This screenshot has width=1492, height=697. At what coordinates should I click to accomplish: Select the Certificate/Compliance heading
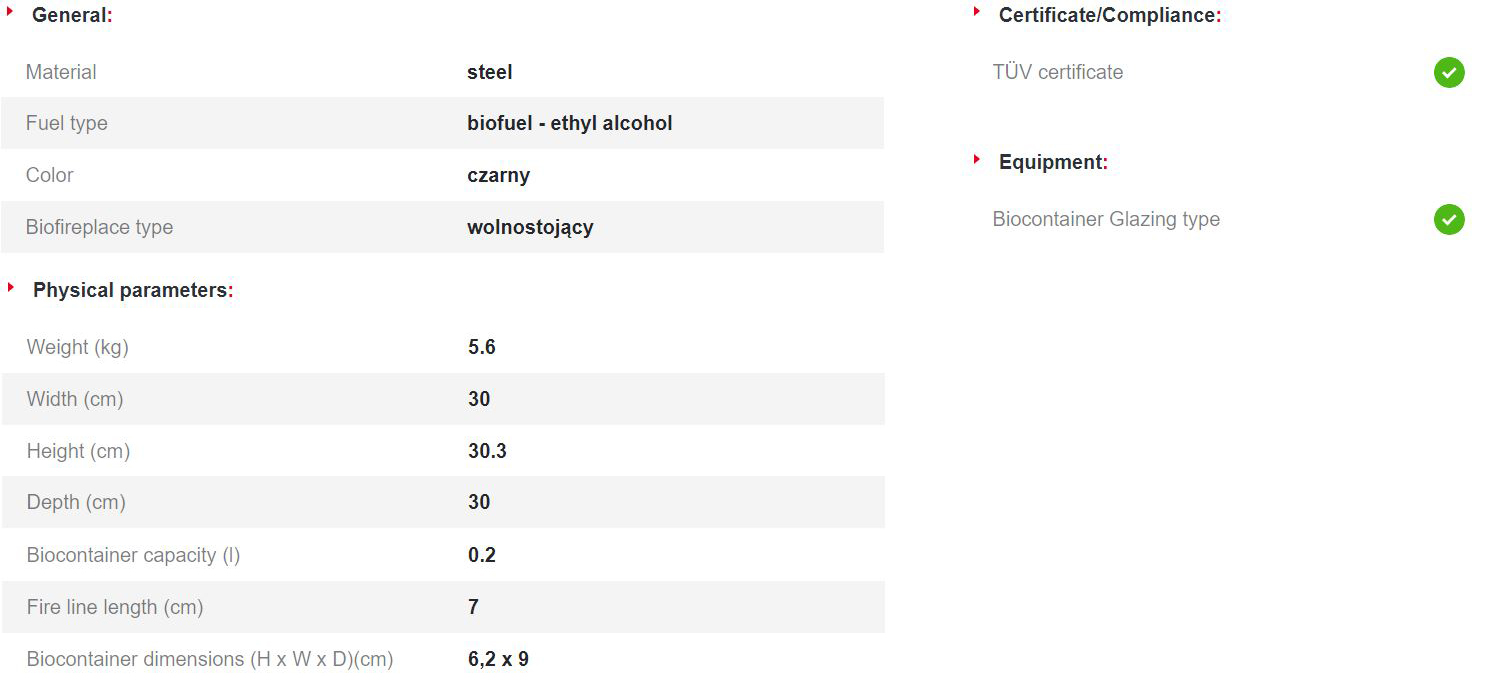1109,16
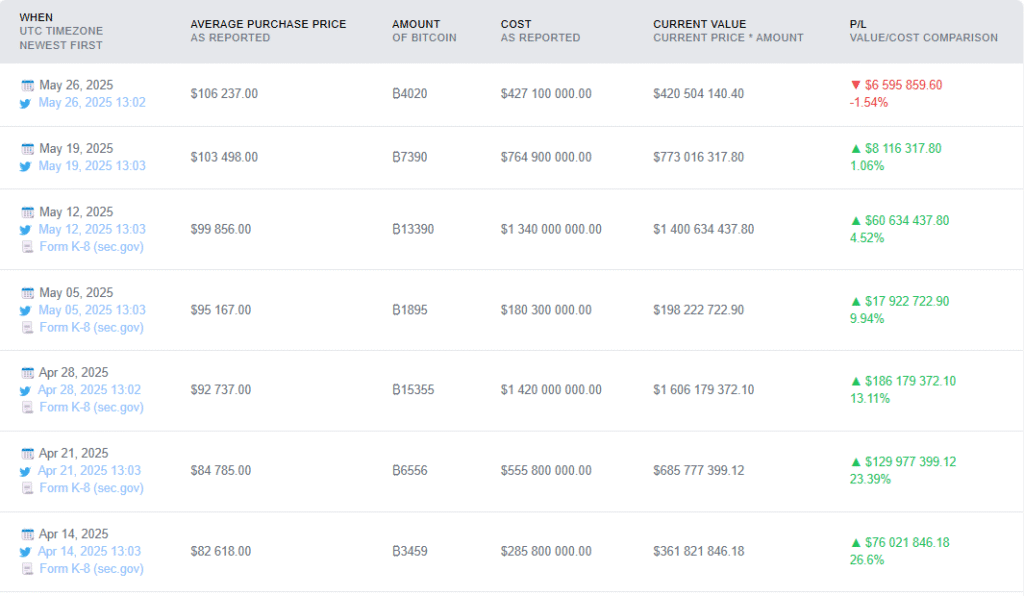Viewport: 1024px width, 596px height.
Task: Click the WHEN column header
Action: 37,18
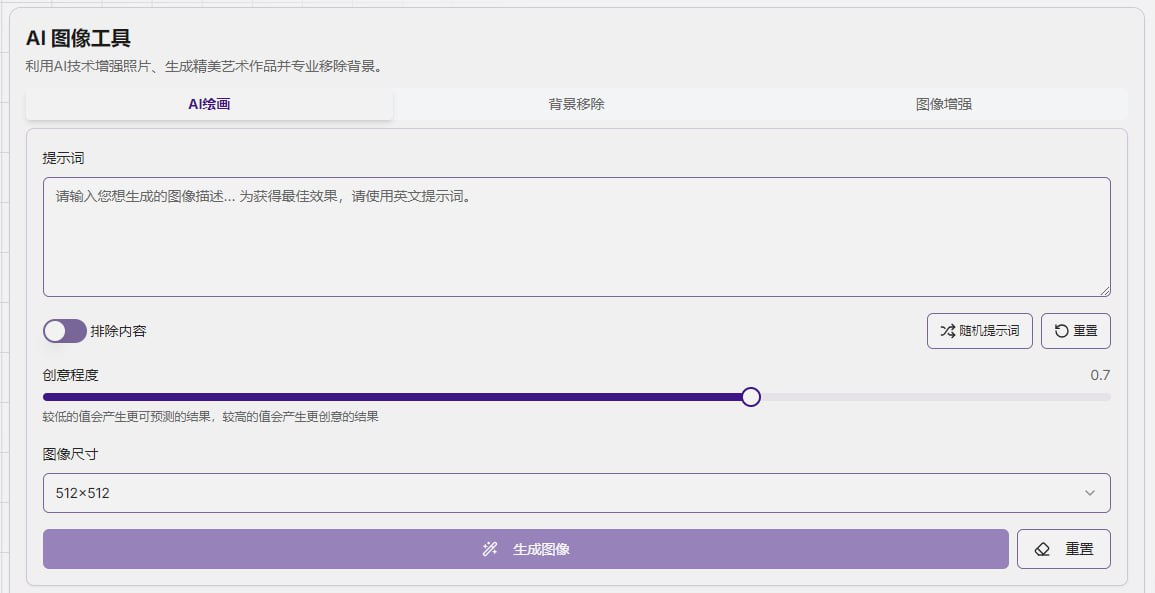The height and width of the screenshot is (593, 1155).
Task: Toggle the 排除内容 switch
Action: tap(65, 331)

→ WRITTEN PROBLEM
Copy out every line of the items above word for word, leaving out the pictures.

→ CORRECT RESPONSE
This screenshot has width=1492, height=697. At what coordinates should I click to accomplish: Select the Certificate/Compliance heading
1109,16
Viewport: 1024px width, 596px height.
Task: Click the WHEN column header
Action: 37,18
The height and width of the screenshot is (593, 1155).
Task: Toggle the 排除内容 switch
Action: tap(65, 331)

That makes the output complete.